V. Développer la compétence émotionnelle

  1. Reconnaître ses émotions

Questions à se poser régulièrement :

  • “Qu’est-ce que je ressens là, maintenant ?”
  • “Qu’est-ce qui m’a le plus touché aujourd’hui ?”
  • “Avec quel patient je me suis senti mal à l’aise ? Pourquoi ?”

Outils possibles :

  • journal réflexif (écrire après une garde/un cas difficile)
  • groupe de parole (entre internes, entre médecins)
  1. Nommer les émotions

Mettre un mot précis sur ce que l’on ressent :

  • “Je suis en colère”
  • “Je me sens impuissant”
  • “Je suis inquiet pour ce patient”

Effet :

  • diminuer l’intensité brute
  • augmenter le contrôle
  • permettre d’ajuster la réponse
  1. Réguler sans refouler

Réguler ≠ nier.

Techniques :

  • Respiration consciente : faire 3 respirations profondes avant de parler, surtout en situation de tension.
  • Pause clinique : sortir quelques minutes, boire un verre d’eau, marcher.
  • Pleine conscience : se recentrer sur le corps, les sensations, le souffle.
  • Relecture de la situation :
    • “Ce patient n’est pas contre moi, il est contre sa maladie.”
    • “Son agressivité vient de sa peur.”
  • Supervision / staff de soutien : partager une situation lourde avec un senior ou un groupe.
  1. Préserver l’équilibre émotionnel

Cela nécessite une hygiène de vie globale :

  • sommeil suffisant,
  • alimentation correcte,
  • activités en dehors de la médecine (sport, loisirs, famille),
  • limites (savoir dire non à la surcharge permanente),
  • demander de l’aide psychologique si nécessaire.

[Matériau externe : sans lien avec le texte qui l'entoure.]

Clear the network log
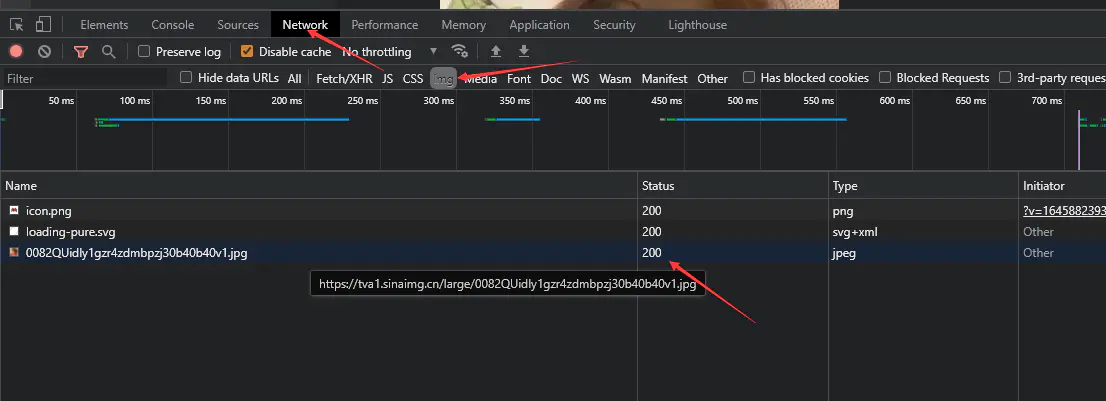The height and width of the screenshot is (401, 1106). [x=44, y=51]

Un médecin épuisé émotionnellement devient dangereux pour lui-même et pour les patients.

  1. Intelligence émotionnelle (Daniel Goleman)

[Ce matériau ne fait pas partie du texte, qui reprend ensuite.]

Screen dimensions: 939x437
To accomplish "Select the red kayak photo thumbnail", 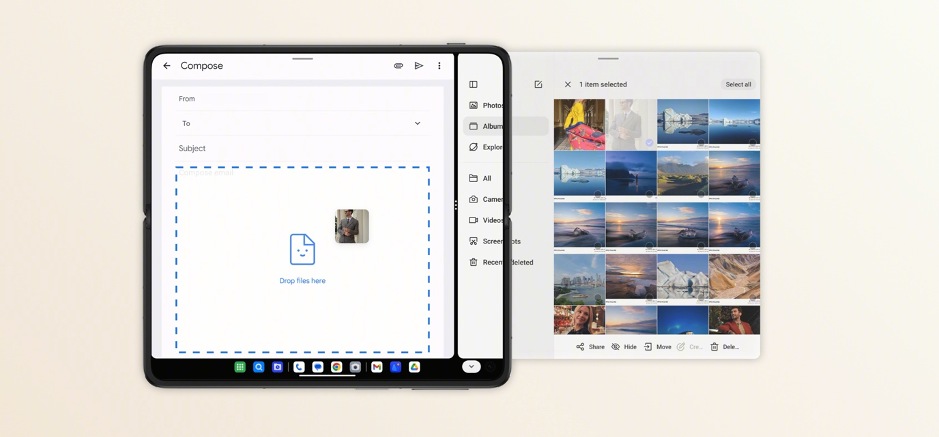I will coord(579,124).
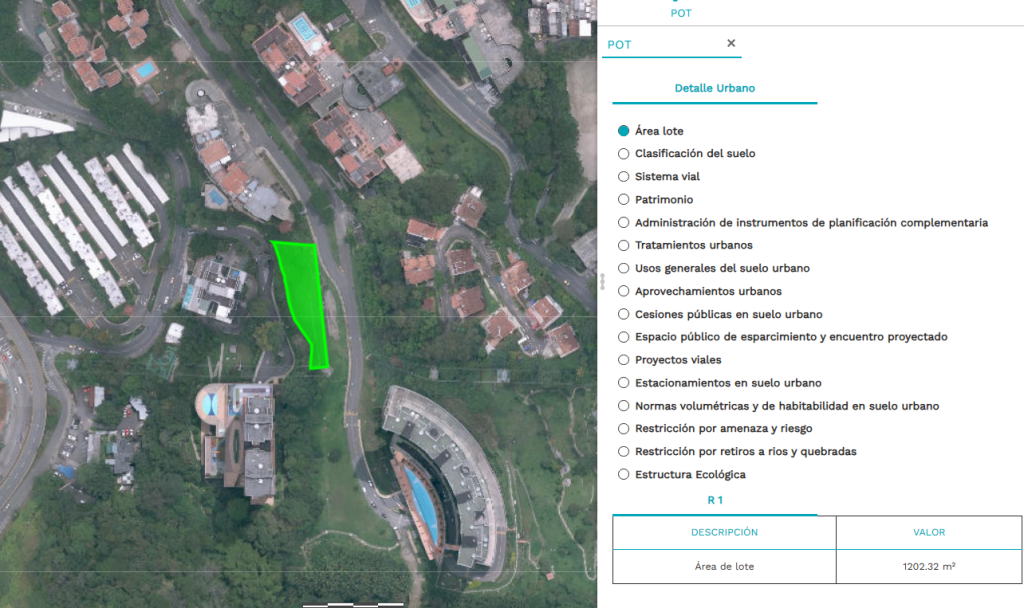Choose Usos generales del suelo urbano
The width and height of the screenshot is (1024, 608).
(624, 268)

C’est la capacité à comprendre et utiliser les émotions de façon constructive.

5 composantes :

  1. Conscience de soi : je perçois ce que je ressens.
  2. Maîtrise de soi : je ne suis pas esclave de mes émotions.
  3. Motivation : je reste engagé même dans la difficulté.
  4. Empathie : je comprends ce que l’autre ressent.
  5. Aptitudes sociales : je gère les relations, les conflits, la communication.

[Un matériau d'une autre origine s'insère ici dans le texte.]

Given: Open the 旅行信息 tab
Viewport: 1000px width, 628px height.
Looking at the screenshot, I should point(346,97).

En médecine, c’est une compétence non technique clé.

VII. Conclusion

  • Les émotions ne sont pas des faiblesses, mais des signaux.
  • Un bon médecin n’est pas sans émotion, mais lucide sur ses émotions.
  • La compétence émotionnelle se développe comme une véritable compétence clinique.
  • Accueillir ses émotions = respecter sa propre humanité et celle du patient.